**TEXTO DE PARTIDA:**
++++++++++++++++++++

Ciertamente la educación de los hijos es un juego maravilloso,
el mejor y más valioso posible, porque allí se concitan dos libertades: la de
los padres y la de los hijos. Un padre, que sea buen jugador, ha de pensar antes
de hacer su jugada en la posible jugada que hará el otro, el hijo.
En el
juego hay pocas normas para resolver problemas y el conocimiento de que existen
muchas alternativas adecuadas es lo que posibilita la existencia y fascinación
del juego.
En este proceso está «en juego» no sólo la libertad de ambos,
que ya es mucho, sino el hecho de convertirse en persona, en la persona más
perfecta que, libremente, uno quiere y debe ser. En el juego de la educación
familiar ambos, padres e hijos, se juegan su felicidad personal. ¿Hay algo más
arriesgado y apasionante?
¿Es que acaso el acrecentamiento en la
perfección personal no puede ser formulado como un problema, en cuya solución
debe acertar el padre, a través de sus intervenciones en el juego de la
educación? ¿No se incrementará tal vez la perfección de los padres, en tanto que
padres, simultáneamente que contribuyen a aumentar la perfección de sus hijos?
¿Y no les va acaso en este juego fascinante, arriesgado y difícil, su propia
felicidad? Escasez de buen humor En ocasiones, los padres
se quejan de estar aburridos con sus hijos, de no saber qué hacer con ellos. La
experiencia del aburrimiento acontece cuando una persona se ha vuelto
ininteresante para sí misma. ¿Quiere decir esto que para los padres aburridos su
hijo se ha vuelto alguien indiferente por el que nada sienten? No. A pesar de
que en ciertas ocasiones las madres se quejen de que sus hijos les tienen ya
aburridas, son sin embargo sus hijos las personas que por sí mismas les resultan
más interesantes.
A la luz de las consideraciones anteriores parece
conveniente estimular en los padres un espíritu más lúdico y deportivo cuando
tratan de educar a sus hijos. Esto significa que han de decidirse a pasárselo
bien, a disfrutar con ellos y de ellos, a jugar entre ellos. A la educación
familiar le sobra patetismo y le falta buen humor; le sobra ese aire de
tragedia, que llega a asfixiarla, y le falta el viento fresco y festivo de la
comedia; le sobra mucha rutina y cansancio, y le falta creatividad y vitalidad
juvenil, cualquiera que sea la edad que se tenga, además de cierta dosis de
confianza en que lo que se está haciendo es lo más valioso de todo cuanto se
pueda hacer.

++++++++++++++++++++

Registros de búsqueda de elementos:
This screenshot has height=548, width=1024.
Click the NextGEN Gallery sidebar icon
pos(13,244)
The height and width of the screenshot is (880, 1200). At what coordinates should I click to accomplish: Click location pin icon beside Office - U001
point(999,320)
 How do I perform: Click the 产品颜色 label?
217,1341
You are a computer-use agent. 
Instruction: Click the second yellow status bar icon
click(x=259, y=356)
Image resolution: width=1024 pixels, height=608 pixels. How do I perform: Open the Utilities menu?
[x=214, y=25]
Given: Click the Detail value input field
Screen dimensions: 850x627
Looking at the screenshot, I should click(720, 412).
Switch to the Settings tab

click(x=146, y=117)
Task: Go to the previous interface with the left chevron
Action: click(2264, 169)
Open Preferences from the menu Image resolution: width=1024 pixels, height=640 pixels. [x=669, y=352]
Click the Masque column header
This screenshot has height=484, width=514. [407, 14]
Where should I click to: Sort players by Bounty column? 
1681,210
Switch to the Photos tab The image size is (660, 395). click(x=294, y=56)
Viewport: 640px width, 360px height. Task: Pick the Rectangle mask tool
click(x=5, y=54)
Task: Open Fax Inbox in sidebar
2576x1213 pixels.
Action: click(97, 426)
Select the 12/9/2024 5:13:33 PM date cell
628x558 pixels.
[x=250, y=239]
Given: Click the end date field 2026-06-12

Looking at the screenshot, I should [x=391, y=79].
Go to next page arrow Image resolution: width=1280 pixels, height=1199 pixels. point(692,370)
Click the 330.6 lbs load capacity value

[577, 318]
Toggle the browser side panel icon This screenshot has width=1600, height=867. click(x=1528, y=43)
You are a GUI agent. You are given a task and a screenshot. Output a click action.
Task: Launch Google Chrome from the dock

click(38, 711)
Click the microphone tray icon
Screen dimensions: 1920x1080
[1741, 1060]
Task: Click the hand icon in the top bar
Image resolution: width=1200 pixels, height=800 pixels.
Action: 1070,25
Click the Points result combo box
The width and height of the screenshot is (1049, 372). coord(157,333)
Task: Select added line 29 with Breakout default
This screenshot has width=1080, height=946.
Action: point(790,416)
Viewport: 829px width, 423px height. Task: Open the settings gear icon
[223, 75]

++++++++++++++++++++

**TAREAS PEDIDAS:**
A: Copia, en el orden en que aparecen, todas las oraciones interrogativas del texto sobre la educación de los hijos.
B: Escribe la continuación del texto sobre la educación de los hijos a partir de su última oración.

**RESPUESTAS:**
A:
¿Hay algo más arriesgado y apasionante?
¿Es que acaso el acrecentamiento en la perfección personal no puede ser formulado como un problema, en cuya solución debe acertar el padre, a través de sus intervenciones en el juego de la educación?
¿No se incrementará tal vez la perfección de los padres, en tanto que padres, simultáneamente que contribuyen a aumentar la perfección de sus hijos?
¿Y no les va acaso en este juego fascinante, arriesgado y difícil, su propia felicidad?
¿Quiere decir esto que para los padres aburridos su hijo se ha vuelto alguien indiferente por el que nada sienten?

B:
También los padres cometen muchos errores de
infraestimación respecto de sí mismos, que deberían corregir. Es más importante
develar en los hijos lo que tienen de bueno y manifestárselos, que prestar
atención sólo a sus defectos, aunque sea con la noble intención de
corregirlos.
En consecuencia, los padres han de acortar distancias con
sus hijos, apearse del podium formalizador de la autoridad que no tienen, para
ir a su encuentro y entreverar sus vidas con las de ellos. Si este juego
maravilloso fuera el más atractivo para los padres, el que más les divierte,
seguro que entonces sacarían tiempo de donde fuera menester para compartirlo con
sus hijos, para dialogar con ellos, en definitiva, para salir de sí mismos y
decididamente ir a su encuentro.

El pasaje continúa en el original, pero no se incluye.